Narrative is an indispensable part of our lives. Scholars across academic fields have explicated that narrative plays a large role in individuals’ understanding of the world (e.g. Berger, 1996; Toolan, 2001), our development of social identities (e.g. Somers, 1994; Andrews, 2014) and the construction of political realities and ideologies (e.g. Shenhav, 2009; Polletta, 2017). Despite the paramount importance of narrative to individuals, society and politics, in political discourse analysis (PDA), there lacks an approach which can be used to deconstruct the use of narrative and its elements, in political discourse (PD). Most analysts of PD have adopted Critical Discourse analysis (CDA) approaches to uncover the relationship of discourse, ideology and power. To fill this theoretical gap, this thesis proposes taking a psycho-narratological approach to analysing PD with Donald Trump’s ‘Make America Great Again’ (MAGA) Campaign as a case study.

This thesis presents an integrated analytical framework which draws on positioning theory from social psychology (Bamberg, 1997) and theoretical concepts from narratology, namely events, characters, evaluation and narrator (Labov & Waletzky, 1967; Bal, 2017); as well as analytical tools commonly used for PDA, namely ideological square (van Dijk, 1993), legitimisation strategies (Reyes, 2011) and transitivity processes (Halliday & Matthiessen, 2004). In the thesis, I apply the framework to deconstruct the speeches, which is one of the genre-types in PD, of Donald Trump in his 2016 US presidential campaign. The aim of this thesis is to demonstrate how Trump represents different social and political actors as characters in narratives by positioning them, and how he positions himself to his audience in the MAGA campaign so as to legitimise his campaign and advance his political goals, i.e. getting elected as president.

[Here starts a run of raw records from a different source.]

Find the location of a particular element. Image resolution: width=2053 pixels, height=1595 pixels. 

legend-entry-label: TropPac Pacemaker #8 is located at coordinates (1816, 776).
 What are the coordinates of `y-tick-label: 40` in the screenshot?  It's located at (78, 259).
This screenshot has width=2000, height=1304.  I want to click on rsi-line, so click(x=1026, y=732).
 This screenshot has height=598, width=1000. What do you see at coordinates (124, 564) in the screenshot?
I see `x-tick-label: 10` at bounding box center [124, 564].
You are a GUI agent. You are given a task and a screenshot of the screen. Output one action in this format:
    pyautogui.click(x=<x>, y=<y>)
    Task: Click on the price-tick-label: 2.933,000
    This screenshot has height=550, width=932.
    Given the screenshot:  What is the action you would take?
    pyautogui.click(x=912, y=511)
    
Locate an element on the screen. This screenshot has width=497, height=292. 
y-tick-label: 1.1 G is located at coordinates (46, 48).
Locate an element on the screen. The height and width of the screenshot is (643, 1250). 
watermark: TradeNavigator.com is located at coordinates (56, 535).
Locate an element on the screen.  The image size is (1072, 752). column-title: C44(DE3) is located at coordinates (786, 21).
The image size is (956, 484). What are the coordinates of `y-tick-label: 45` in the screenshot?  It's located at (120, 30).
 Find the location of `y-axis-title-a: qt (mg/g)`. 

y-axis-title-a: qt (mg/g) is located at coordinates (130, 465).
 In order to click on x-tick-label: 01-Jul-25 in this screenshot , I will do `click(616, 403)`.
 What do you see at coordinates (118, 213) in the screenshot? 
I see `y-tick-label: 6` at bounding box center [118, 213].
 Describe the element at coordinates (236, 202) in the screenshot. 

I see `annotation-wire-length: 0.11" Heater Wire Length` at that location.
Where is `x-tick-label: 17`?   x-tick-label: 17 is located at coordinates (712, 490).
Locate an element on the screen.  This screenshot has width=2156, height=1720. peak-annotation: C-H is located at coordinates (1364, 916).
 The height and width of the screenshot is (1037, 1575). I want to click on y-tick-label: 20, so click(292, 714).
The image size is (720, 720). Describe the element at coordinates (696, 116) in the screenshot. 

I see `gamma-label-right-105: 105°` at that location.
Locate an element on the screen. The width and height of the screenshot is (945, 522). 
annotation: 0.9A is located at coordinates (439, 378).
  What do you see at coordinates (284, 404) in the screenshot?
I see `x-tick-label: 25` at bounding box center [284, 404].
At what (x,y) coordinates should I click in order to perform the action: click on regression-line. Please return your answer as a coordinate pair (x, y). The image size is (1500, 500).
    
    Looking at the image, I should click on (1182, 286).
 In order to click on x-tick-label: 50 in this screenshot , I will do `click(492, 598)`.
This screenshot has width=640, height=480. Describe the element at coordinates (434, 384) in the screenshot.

The findings show that Trump represents social and political actors as common character types of victims, villains and heroes. America and its people are represented as victims experiencing complications, while foreign countries, America’s politicians and the Obama-Clinton Administration are represented as villains causing the complications. This is realised by positioning these social and political actors in opposition to each other in the MAGA campaign narrative. Trump is represented as the hero by positioning himself not only as against and more powerful than the villains but also the only person who can resolve the complications the victims are experiencing. Narrative positioning of victims, villains and the hero is achieved by the use of five main types of verb processes (material, mental, relational, verbal and behavioural) and ideological square (positive self-presentation and negative other-presentation). The results also show that Trump establishes the relationship between himself, as the narrator, and the public, as the audience, in an attempt to persuade them to vote for him through five main discursive strategies of (de)legitimisation. These include appealing to the emotions of the audience, criticising the rationality of the current administration, incorporating voices of others, envisioning the future and constructing himself as an altruist. Through positioning different characters, himself as the narrator and the audience in the campaign narrative, Trump discursively constructs himself as a heroic president who is powerful enough to restore the country and save the people. Finally, this study highlights the value of taking a psycho-narratological perspective to political discourse analysis and contributes by offering a novel framework to PDA and social and political science.